(Stored records)
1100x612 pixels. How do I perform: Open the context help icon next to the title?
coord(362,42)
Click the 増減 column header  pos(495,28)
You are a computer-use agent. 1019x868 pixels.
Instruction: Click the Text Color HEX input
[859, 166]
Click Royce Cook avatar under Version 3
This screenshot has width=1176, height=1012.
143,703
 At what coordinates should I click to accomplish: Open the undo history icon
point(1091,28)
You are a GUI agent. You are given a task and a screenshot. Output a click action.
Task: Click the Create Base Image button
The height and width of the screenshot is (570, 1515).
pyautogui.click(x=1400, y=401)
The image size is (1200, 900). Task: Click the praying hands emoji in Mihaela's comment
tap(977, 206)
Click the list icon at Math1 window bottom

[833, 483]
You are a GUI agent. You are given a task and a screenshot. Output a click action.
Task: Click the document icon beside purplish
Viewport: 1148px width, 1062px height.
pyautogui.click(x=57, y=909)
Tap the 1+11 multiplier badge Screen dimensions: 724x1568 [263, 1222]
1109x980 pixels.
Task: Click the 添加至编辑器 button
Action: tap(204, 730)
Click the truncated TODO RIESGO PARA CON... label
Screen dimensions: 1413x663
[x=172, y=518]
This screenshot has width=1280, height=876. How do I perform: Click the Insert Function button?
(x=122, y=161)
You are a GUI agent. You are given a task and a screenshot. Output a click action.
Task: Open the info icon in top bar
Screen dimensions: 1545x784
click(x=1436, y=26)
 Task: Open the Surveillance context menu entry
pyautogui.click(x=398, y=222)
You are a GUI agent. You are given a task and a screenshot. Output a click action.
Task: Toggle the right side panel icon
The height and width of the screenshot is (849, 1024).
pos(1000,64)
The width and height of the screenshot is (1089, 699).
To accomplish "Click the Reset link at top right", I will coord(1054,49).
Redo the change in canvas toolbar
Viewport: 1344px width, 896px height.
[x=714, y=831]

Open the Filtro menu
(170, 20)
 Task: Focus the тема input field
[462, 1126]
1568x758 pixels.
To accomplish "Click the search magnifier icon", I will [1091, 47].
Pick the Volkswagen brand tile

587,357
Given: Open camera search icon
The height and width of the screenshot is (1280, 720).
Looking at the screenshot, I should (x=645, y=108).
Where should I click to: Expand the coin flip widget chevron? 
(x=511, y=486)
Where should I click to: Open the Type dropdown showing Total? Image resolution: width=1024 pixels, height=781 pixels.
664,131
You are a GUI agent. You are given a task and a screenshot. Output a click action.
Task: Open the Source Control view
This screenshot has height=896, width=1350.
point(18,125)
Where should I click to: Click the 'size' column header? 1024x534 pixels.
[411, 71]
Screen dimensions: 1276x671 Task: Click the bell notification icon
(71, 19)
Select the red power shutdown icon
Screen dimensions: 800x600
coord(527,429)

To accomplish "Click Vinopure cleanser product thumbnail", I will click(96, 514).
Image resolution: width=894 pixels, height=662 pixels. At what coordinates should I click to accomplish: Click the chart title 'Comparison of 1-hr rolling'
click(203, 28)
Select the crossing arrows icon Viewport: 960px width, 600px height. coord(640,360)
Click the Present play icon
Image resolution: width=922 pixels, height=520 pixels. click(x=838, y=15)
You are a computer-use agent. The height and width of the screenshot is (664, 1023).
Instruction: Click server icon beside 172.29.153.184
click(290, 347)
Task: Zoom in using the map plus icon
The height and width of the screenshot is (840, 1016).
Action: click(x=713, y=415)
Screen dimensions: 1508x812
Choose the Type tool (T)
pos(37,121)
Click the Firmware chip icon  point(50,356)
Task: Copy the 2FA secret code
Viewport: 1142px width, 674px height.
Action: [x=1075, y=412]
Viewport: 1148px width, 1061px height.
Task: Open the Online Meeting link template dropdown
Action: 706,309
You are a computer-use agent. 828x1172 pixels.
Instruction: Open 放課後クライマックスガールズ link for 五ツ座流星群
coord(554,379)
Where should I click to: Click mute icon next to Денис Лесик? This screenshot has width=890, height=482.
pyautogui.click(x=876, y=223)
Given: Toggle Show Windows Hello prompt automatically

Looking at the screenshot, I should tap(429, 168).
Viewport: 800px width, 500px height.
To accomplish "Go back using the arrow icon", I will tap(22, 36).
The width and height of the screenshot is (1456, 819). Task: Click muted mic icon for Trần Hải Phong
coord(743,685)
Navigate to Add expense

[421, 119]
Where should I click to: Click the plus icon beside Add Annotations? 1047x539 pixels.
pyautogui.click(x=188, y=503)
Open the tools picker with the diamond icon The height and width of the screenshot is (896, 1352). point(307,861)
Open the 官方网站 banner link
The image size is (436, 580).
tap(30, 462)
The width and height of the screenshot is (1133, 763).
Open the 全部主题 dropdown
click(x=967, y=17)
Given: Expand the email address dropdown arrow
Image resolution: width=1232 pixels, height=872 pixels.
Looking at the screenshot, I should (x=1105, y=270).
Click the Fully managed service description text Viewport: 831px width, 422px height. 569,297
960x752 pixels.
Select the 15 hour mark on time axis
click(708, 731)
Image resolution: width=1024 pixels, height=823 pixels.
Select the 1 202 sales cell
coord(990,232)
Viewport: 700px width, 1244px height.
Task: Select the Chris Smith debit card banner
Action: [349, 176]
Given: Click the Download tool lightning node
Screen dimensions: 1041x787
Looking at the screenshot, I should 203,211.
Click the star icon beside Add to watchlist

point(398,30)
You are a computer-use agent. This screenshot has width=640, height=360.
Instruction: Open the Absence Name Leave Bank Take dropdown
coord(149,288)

## ABOUT THIS TASK
From the line containing "Screen dimensions: 1041x787" to the final line of the entries, print every line exactly and nothing else.

## COMPLETED TASK
Screen dimensions: 1041x787
Looking at the screenshot, I should 203,211.
Click the star icon beside Add to watchlist

point(398,30)
You are a computer-use agent. This screenshot has width=640, height=360.
Instruction: Open the Absence Name Leave Bank Take dropdown
coord(149,288)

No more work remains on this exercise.